His left and right coronary height is enough and his sinus of valsalva is wide enough.
And his iliac artery is enough thick for trans-femoral approach TAVI.
Relevant catheterization findings
We performed trans-femoral approach TAVI with Corevalve under general anesthegia.
We deployed Corevalve 29 mm without any trouble.
After deploying Corevalve with the Safariwire, we checked paravalvular leak by transesophageal echocardiography.
An Echocardiologist judged aortic valve regurgitation was moderate. So we decided to add post-dilatation. But it was necessary for us to reinsert the wire because we had already pull outside from left ventricle.We cross the wire through Corevalve again .And then, we insert 20 mm balloon catheter and by using that, dilated his aortic annulus. After that, we were going to finish the procedure, however, we couldn’t pull out the balloon catheter because it was stuck to Corevalve strut. We noticed that the wire crossed through Corevalve strut for the first time at this point. What should we do next? At first, we pulled it with vibration to change the direction of shaft thorough strut and repeated balloon inflation and deflation gently. But it was failed. Next, we exchange the Safari wire to softer Radi focus wire plus repeated balloon inflation and deflation.
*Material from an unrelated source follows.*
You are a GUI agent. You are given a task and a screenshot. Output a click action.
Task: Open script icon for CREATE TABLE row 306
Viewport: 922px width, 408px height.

There by, we could pull it out to some extent, but we couldn’t finish pulling it out completely.Then we inserted another balloon we usually used when we perform TEVAR. The aim was to change the direction of the tip of balloon catheter stuck to strut and to lock Corevalve because we were afraid of migration.In addition to this method, we pull with vibration during repeated balloon inflation and deflation. And finally, we succeeded to removed the stuck balloon catheter without Corevalve migration.
The situation of balloon stuck to Corevalve strut like this case may be rare, but it can happen because of structure of Corevalve.
To know this bailout procedure is useful for us interventional cardiologists.